Comparée à celle des grandes nations, la légende du Maroc au Mondial paraît légère. Mais elle n’est pas négligeable. En tenant longtemps tête à la grande Allemagne (1970), à l’Angleterre et à la Pologne (1986), en battant le Portugal (1986) et l’Ecosse (1998) qui étaient pourtant largement supérieurs, le football a apporté quelque chose au récit national : appelons cela la foi, la solidarité, la capacité de se transcender pour battre plus fort que soi.

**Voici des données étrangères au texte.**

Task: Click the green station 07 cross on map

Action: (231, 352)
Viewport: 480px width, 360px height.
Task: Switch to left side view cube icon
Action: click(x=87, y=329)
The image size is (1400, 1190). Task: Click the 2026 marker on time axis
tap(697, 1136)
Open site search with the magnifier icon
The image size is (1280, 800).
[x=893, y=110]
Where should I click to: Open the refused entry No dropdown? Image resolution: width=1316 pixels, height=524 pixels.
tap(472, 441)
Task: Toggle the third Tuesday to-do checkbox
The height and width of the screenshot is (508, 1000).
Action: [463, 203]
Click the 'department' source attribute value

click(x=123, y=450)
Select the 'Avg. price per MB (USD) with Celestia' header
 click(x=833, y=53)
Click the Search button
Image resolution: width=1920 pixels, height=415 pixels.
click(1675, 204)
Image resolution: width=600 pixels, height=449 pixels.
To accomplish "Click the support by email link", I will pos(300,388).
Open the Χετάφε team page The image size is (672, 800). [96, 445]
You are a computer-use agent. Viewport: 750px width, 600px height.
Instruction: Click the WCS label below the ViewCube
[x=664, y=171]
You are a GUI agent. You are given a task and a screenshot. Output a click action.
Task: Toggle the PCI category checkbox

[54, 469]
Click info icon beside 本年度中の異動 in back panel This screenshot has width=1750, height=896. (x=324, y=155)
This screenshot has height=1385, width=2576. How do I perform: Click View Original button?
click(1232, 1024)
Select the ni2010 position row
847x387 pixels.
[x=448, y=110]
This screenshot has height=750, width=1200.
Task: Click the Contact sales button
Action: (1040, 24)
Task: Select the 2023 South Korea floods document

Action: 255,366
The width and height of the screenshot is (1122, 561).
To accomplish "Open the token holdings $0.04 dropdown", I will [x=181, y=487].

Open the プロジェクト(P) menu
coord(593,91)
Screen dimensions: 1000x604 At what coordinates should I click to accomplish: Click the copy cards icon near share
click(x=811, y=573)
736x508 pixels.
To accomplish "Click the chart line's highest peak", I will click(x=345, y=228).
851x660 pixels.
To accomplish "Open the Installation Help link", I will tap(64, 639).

Avec le football, ces slogans sont devenus réalité. Le Mondial 1986, où le Maroc a passé le premier tour, a fait un bien fou…à la psychologie marocaine. Ça reste du jeu, mais le jeu véhicule des valeurs. Cela s’appelle le poids de l’histoire. C’est lourd à porter. Mais c’est comme cela, et pas autrement, que les hommes et, à un niveau supérieur et plus transversal, les nations et les peuples se révèlent. Cette équipe qui représentera le Maroc en Russie dit beaucoup de choses de notre société d’aujourd’hui. Elle est mixte, métissée, ouverte. Elle ressemble à la jeunesse marocaine du XXIème siècle. Elle peut la porter et révéler ce qu’il y a de meilleur dans cette jeunesse. C’est surtout une jeunesse qui veut gagner. Nous vivons une époque dans laquelle les complexes d’infériorité s’envolent les uns après les autres. Cela nivelle les chances, les possibilités, les forces. En 1998, par exemple, les Lions de l’Atlas se sont contentés de regarder les stars brésiliennes (0-3). En 2018, ils ne feront pas la même erreur face aux stars espagnoles ou portugaises. Qu’ils admirent mais qu’ils vont chercher à battre. C’est cela qui a changé. Et c’est tant mieux. Bon vent aux Lions qui nous enverront, dans quelques jours, de bons baisers de Russie.